After entering this command, you’ll get a real-time listing of top processes, be it foreground, or background, who are sorted by the amount of CPU resources they consume.

Alternatively, if you open the Activity Monitor application from Applications > Utilities (or just open the Launchpad and go to the ‘Other’ folder)

Activity Monitor in apps list

In the screenshot here, you can see some of the Adobe agents which are running in the background.

Adobe CC background processes listed in Activity Monitor

How to Prevent Adobe Creative Cloud Application from Auto-launching at Startup

If you are a Mac user and you own a product like CleanMyMac, you can use its user-friendly GUI to control which apps can launch (their agents) at startup using the pane Extensions > Launch Agents. Just check off the application name and clicked the tiny green button reading ‘Enabled’ next to it, to disable its launch agent. You could even remove it completely, but I would hardly recommend that as the Adobe apps you use from time to time may no longer work that way. CleanMyMac provides also a GUI uninstaller very similar to the uninstall feature of WindowsPrograms and Features.

Screenshot of CleanMyMac - Extensions pane

What if you don’t own a 3rd party software like CleanMyMac, and you do not want to invest in one? Well, there’s always the command-line Terminal.app. There is a very neat and convenient solution on Ask Different (Apple @ StackExchange) Q & A forum regarding this very CC issue:

Adobe Creative Cloud agent is loaded by default by /Library/LaunchAgents/com.adobe.AdobeCreativeCloud.plist.

If you run

launchctl unload -w /Library/LaunchAgents/com.adobe.AdobeCreativeCloud.plist

in Terminal, that will disable it for your user, so that Adobe CC will no longer auto-start as of your next reboot.

To turn it back on, simply execute

launchctl load -w /Library/LaunchAgents/com.adobe.AdobeCreativeCloud.plist

Killing Adobe CC Tasks Softly

If the above tip is not a solution for you, going back to the previous step where you locate the Adobe CC background tasks in the Activity Monitor, and then simply selecting them from the list box in this window and hitting the ‘Force quit’ button with a cross sign on the top-left of the window is one way of reclaiming your system resources back in the current session. However, here are a few problems I had with this approach:

  1. You have to do this one by one for each background task
  2. Some of the processes do not even have ‘Adobe’ in their names which makes them hard to distinguish (hint: their icon can surely be a tip off)
  3. Even when you quit some of these Adobe CC processes with this approach, some of them resurrect in the event of a surviving parent Adobe process, which tries to revive its children

A Swift and Final Approach to Kill All Adobe CC Processes

Whether you like it or not, the command-line has perks you cannot afford to miss.
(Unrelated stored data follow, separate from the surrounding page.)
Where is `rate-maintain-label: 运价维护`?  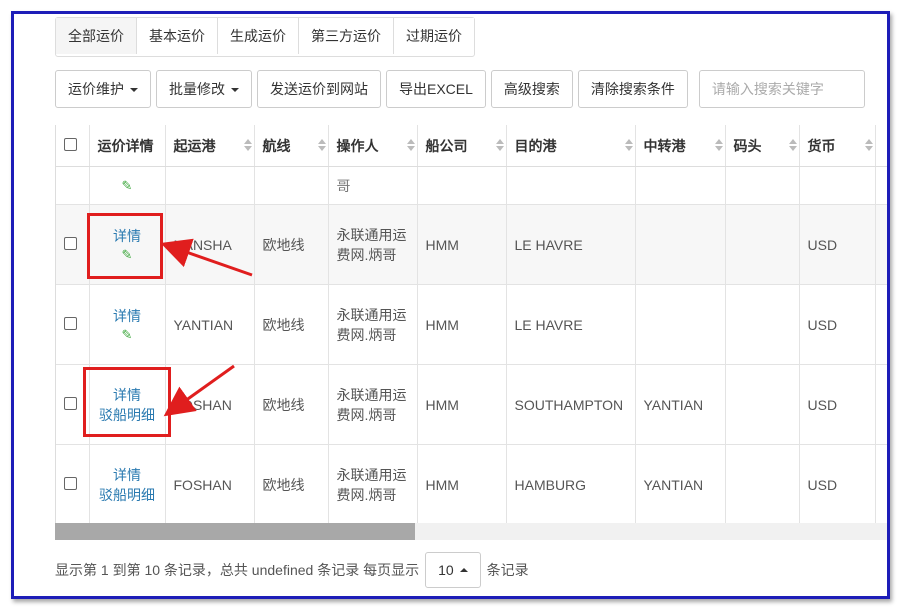
rate-maintain-label: 运价维护 is located at coordinates (96, 89).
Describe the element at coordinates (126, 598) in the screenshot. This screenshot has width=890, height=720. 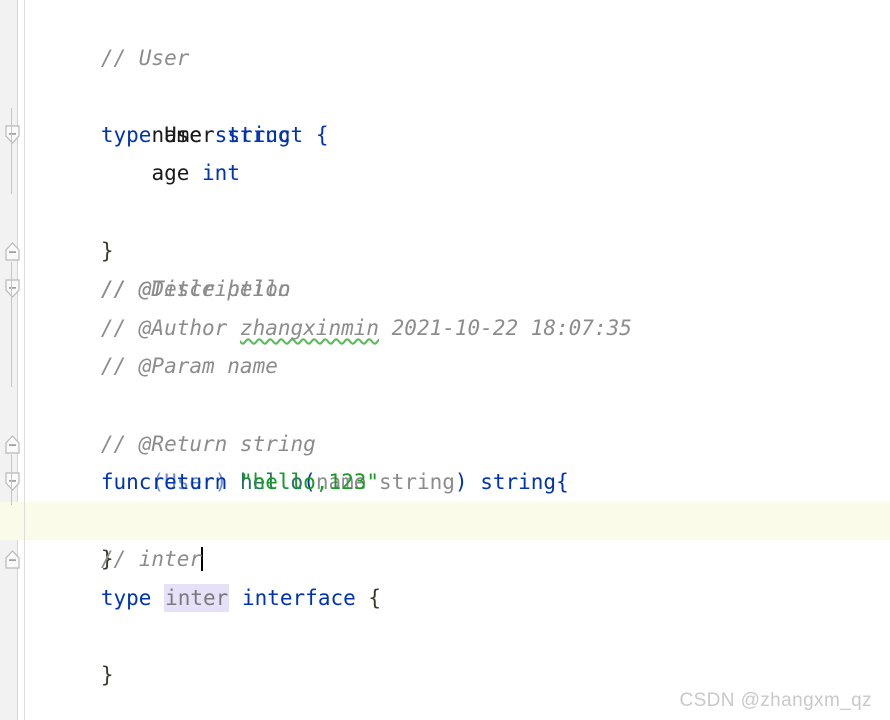
I see `keyword-type: type` at that location.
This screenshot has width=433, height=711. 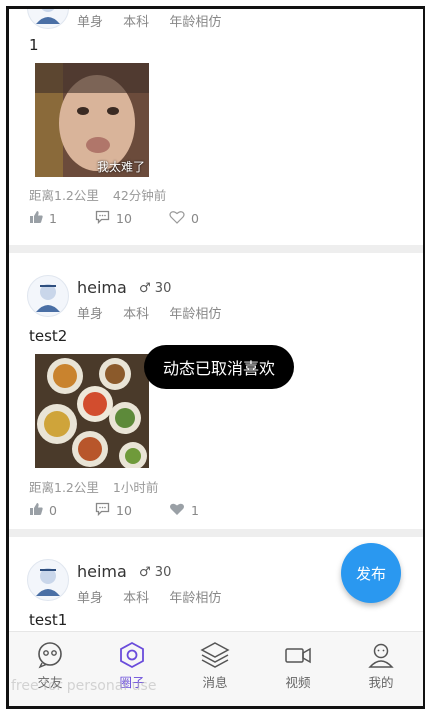 I want to click on heart-filled-icon, so click(x=177, y=510).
In this case, it is time: In just a matter of seconds, you can terminate all secretly running Adobe apps in the background, and free up some memory, and most likely speed rest of the things up even if a little bit. This is exactly what happened in my case, after all.
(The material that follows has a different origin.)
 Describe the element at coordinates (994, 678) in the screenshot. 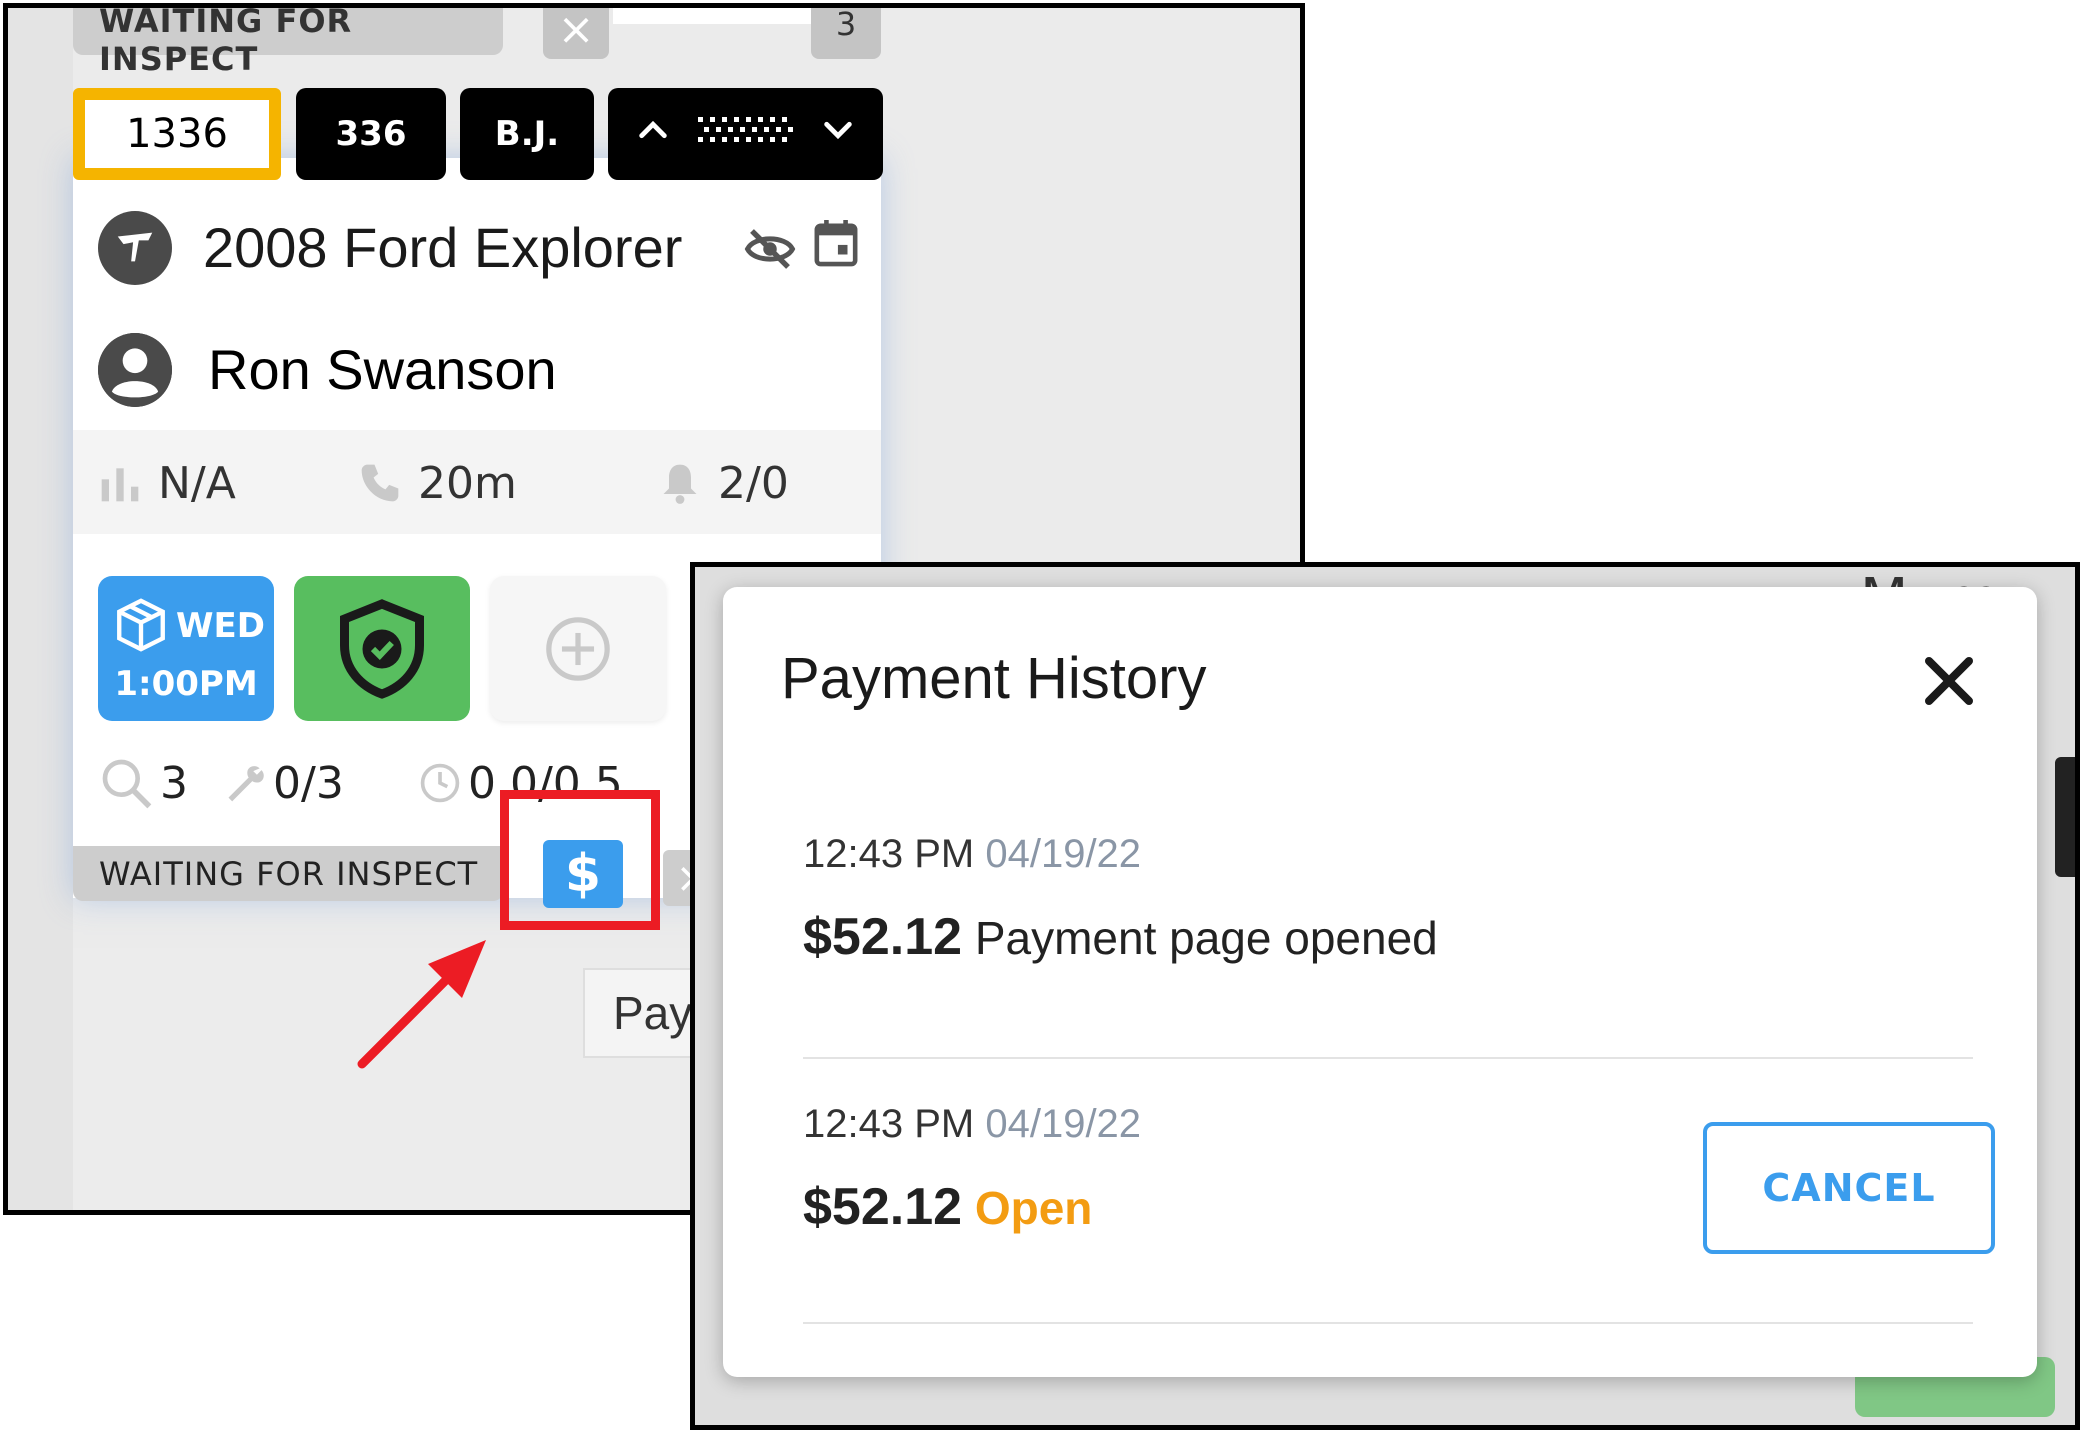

To reproduce this solution on your end, open the command-line Terminal app, and execute the following command with the exact argument:

 sudo pkill -f Adobe

Killing Adobe CC Background Tasks Hardly

Finally you may want to re-run this command one last time with an all lower case ‘adobe’, that is:

pkill -f adobe

which will kill the survivor(s) of the previous command whose process names contained an uppercase ‘A’ in ‘Adobe’.